Sunday, January 13, 2013

PIRATE J. EDEY ON TECHNOLOGY

PIRATE J. EDEY ON TECHNOLOGY I like to think of myself as an old-fashoned basic dog. All I really need is a bone to bury, a friendly hand to sneak me scraps when my people aren’t looking, and at least one good walk every day. But things are changing. I can no longer live in the past. There is no point in pretending that progress hasn’t touched me. For even I—the most old-fashioned of all dogs--am now under the influence of the ubiquitous iPhone. No longer does the sound of a familiar voice in the kitchen automatically preceed a pat from a loving hand. It could be a real person I heard, or it could be only the voice over Facetime and the face on a tiny screen, coming by magic from Paris, or Florence, or even Ontario! Now I ask you, what good is a voice from Ontario to a dog who needs good belly scratch?
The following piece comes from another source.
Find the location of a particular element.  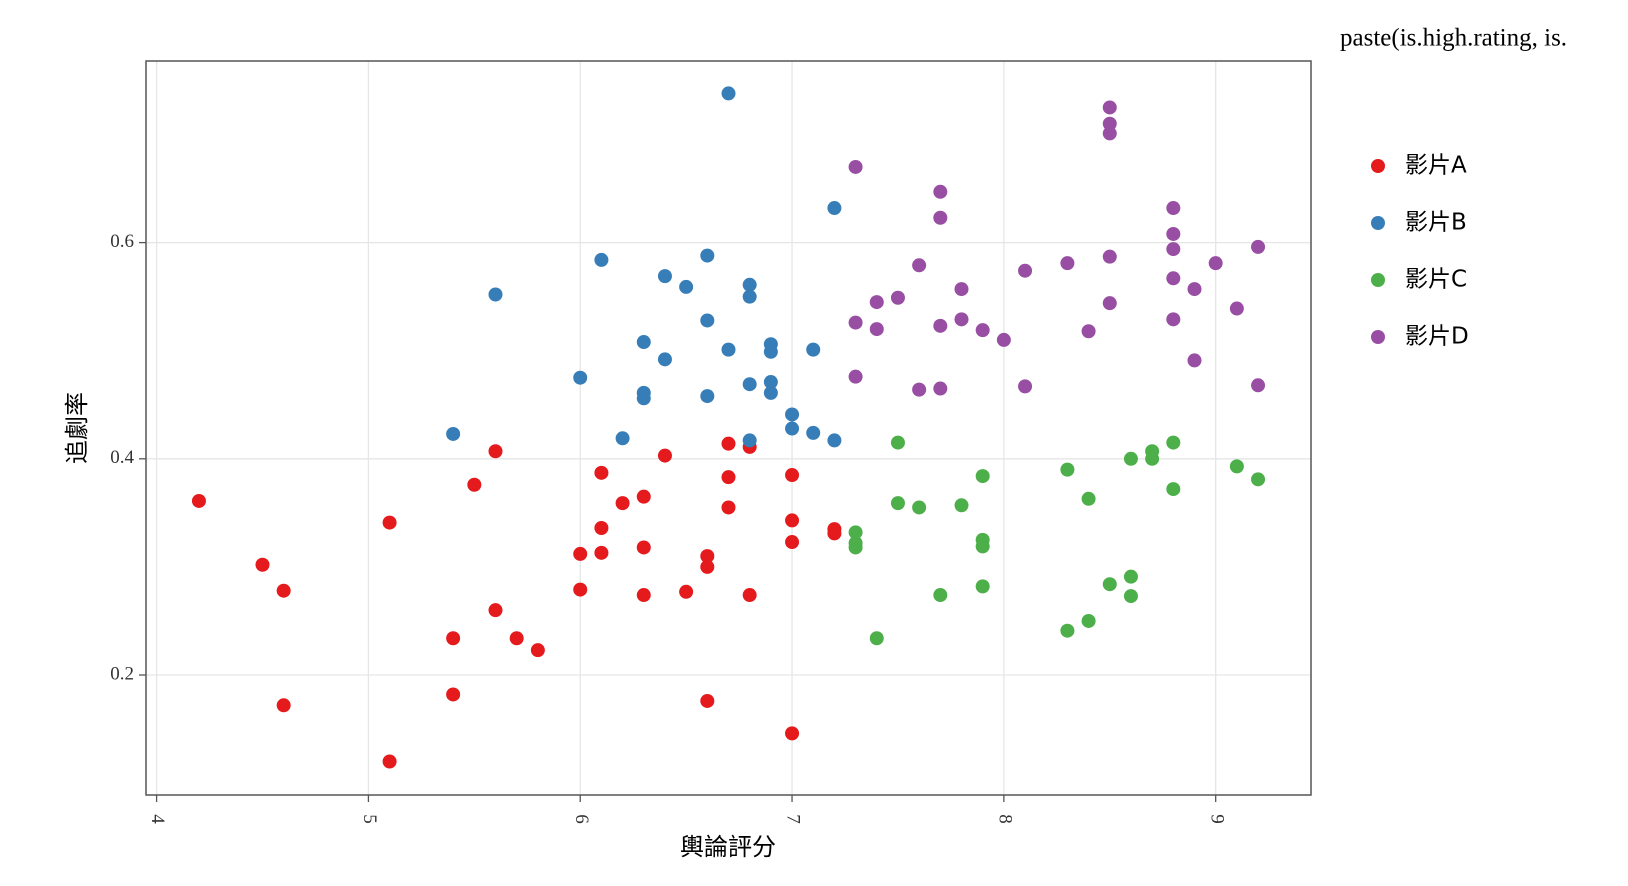

legend-label: 影片C is located at coordinates (1436, 280).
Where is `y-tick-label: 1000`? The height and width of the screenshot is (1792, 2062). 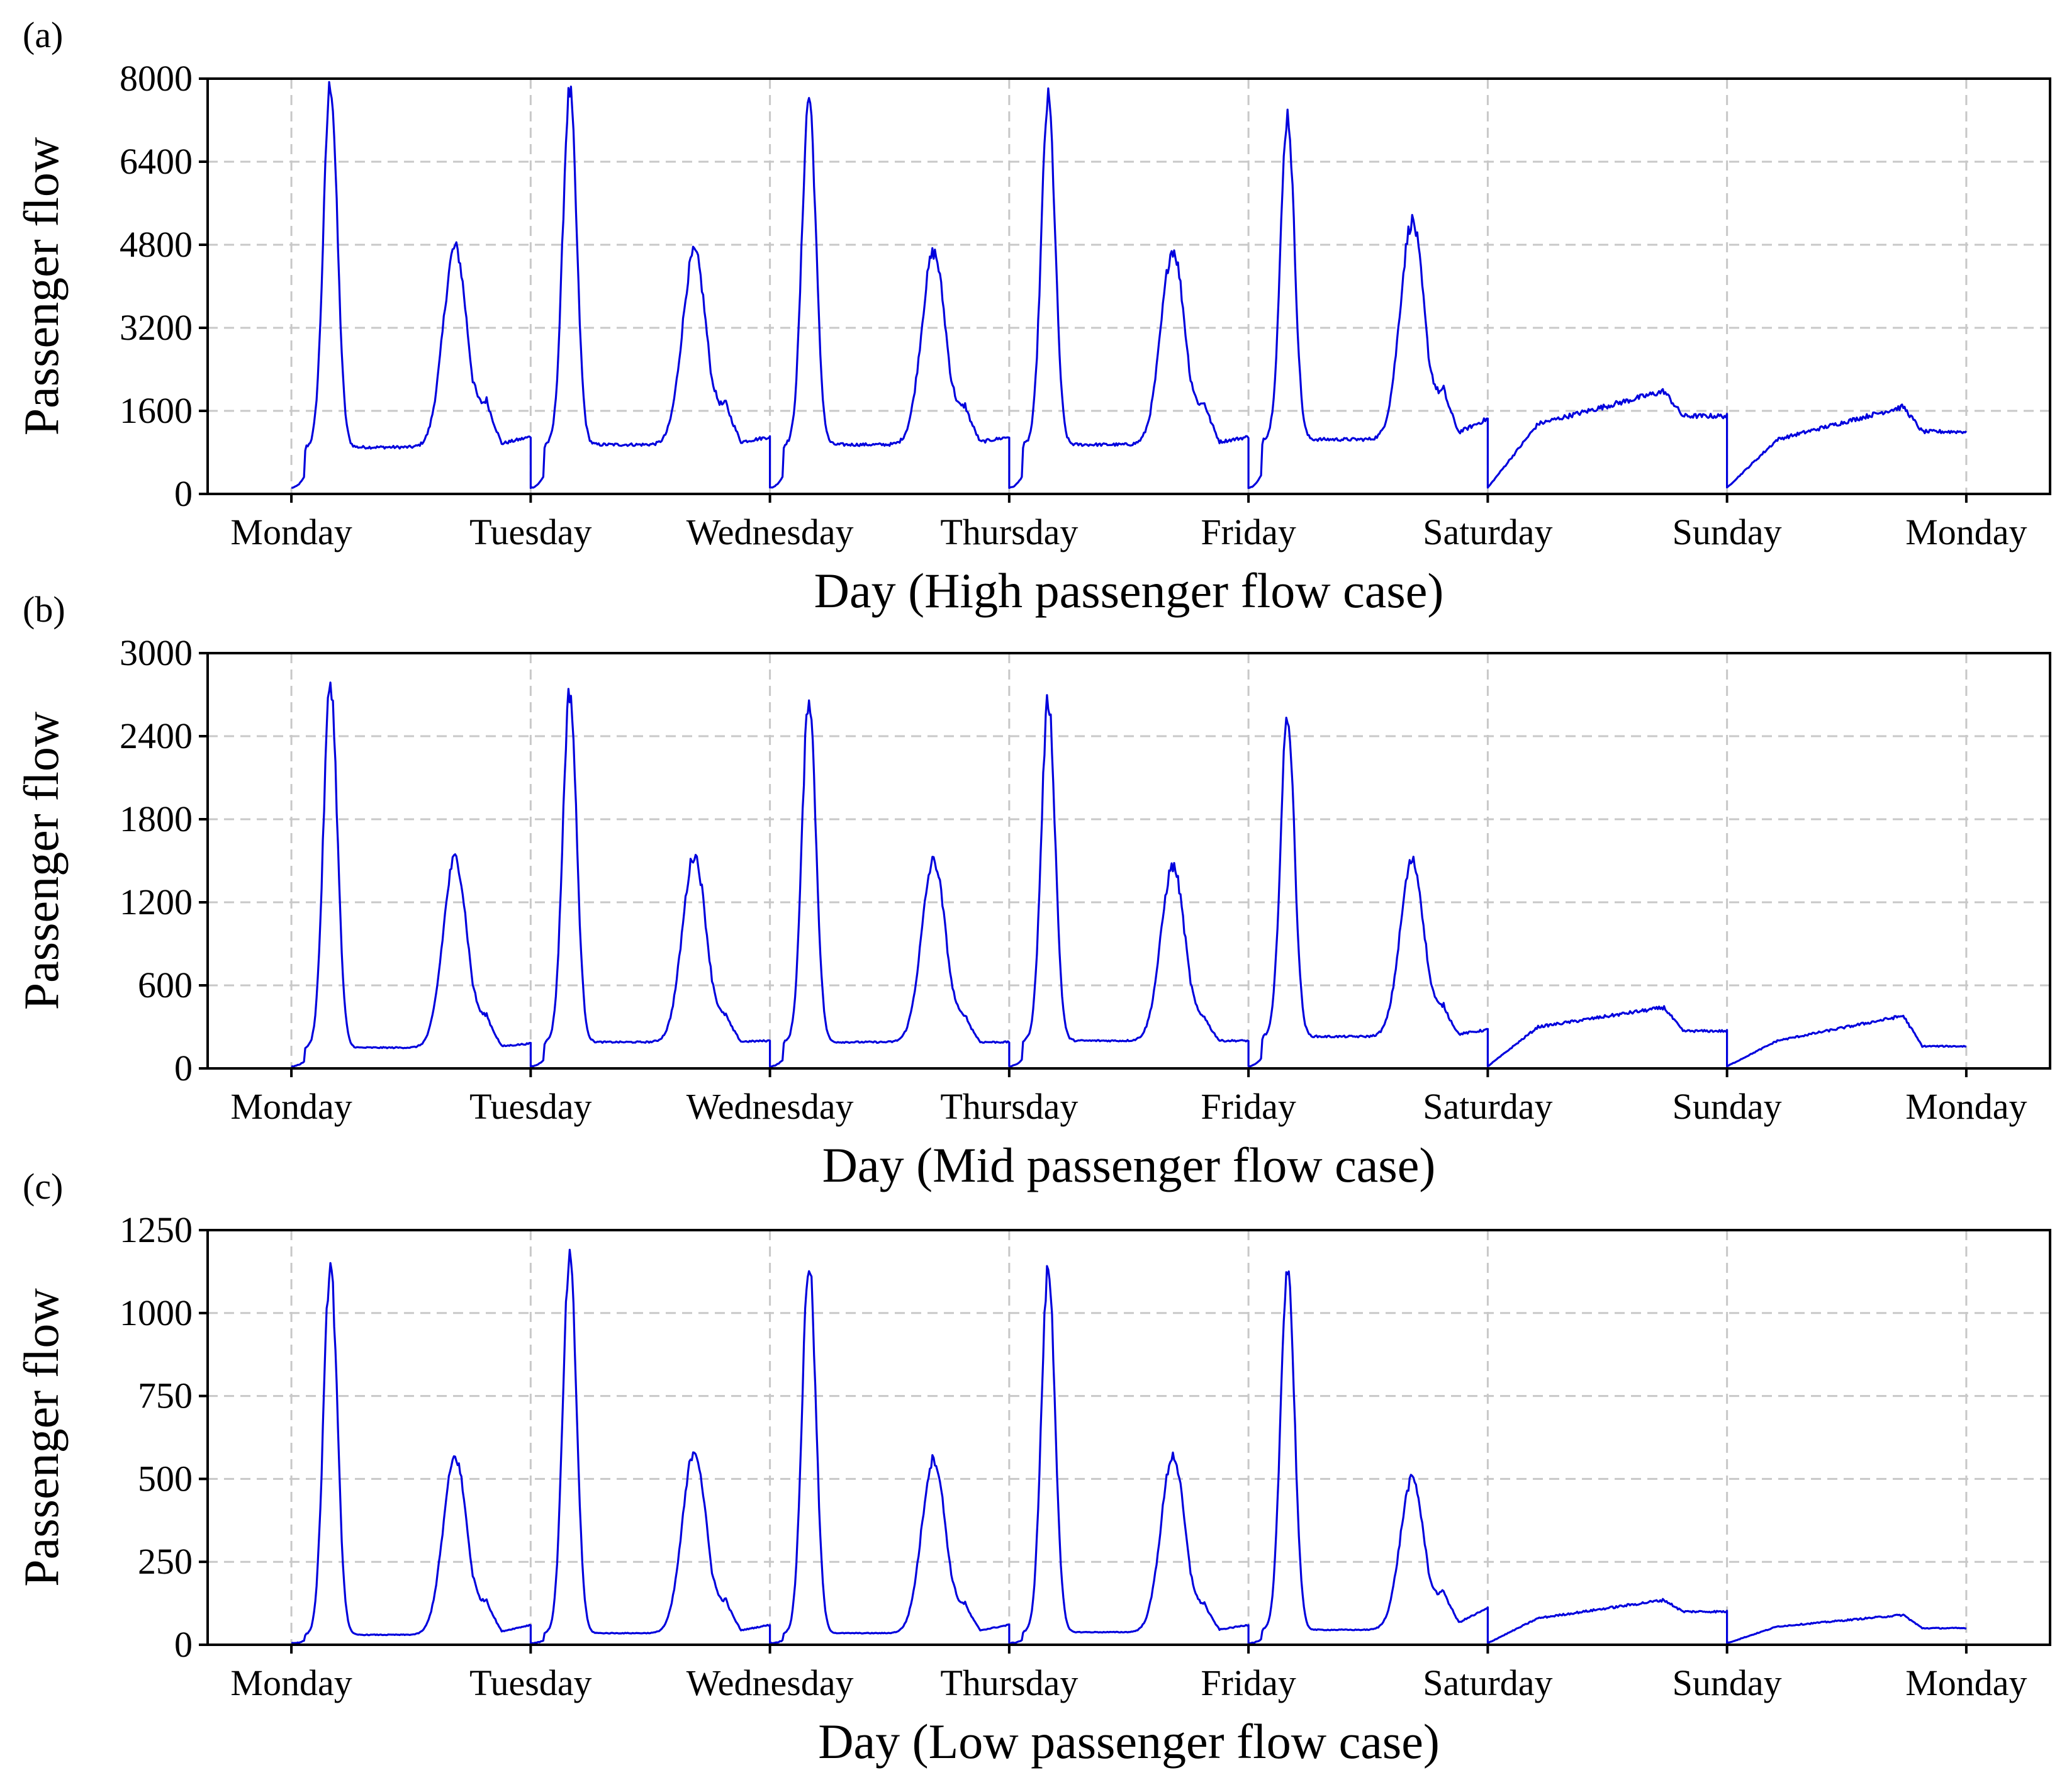
y-tick-label: 1000 is located at coordinates (156, 1312).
And that’s not all. The iPhone seems to have changed the names of my main people. The thing rings and a familiar voice says, “Hi Granny and Grandad.” It’s their daughter Ruth in Guelph. I don’t know why she’s talking baby talk. So I sidle up and my people say, “Here’s Pirate. He wants to see the baby!” What are they talking about? Since when did I want to see a baby? But I look at the screen and there she is, holding a baby. He looks harmless enough in the picture, but I can imagine what he’d be like in person, poking my eyes,sneaking food from my dish when nobody’s looking, taking all the atttention that usually comes to me. My people took the iPhone to Ontario. They came home with 117 pictures on the iPhone, 117 pictures of that very baby. Alas, I try to stay positive, the way an old-fashioned dog ought to. Babies, it seems, are nearly impossible to avoid. But if we have to have babies in the world, then let them visit me by iPhone!

Saturday, January 05, 2013

THE GRANNY MYTH

He arrived early. Others gave reasons for this but I like to think it was because I was visiting and he was as anxious to meet me as I was to meet him.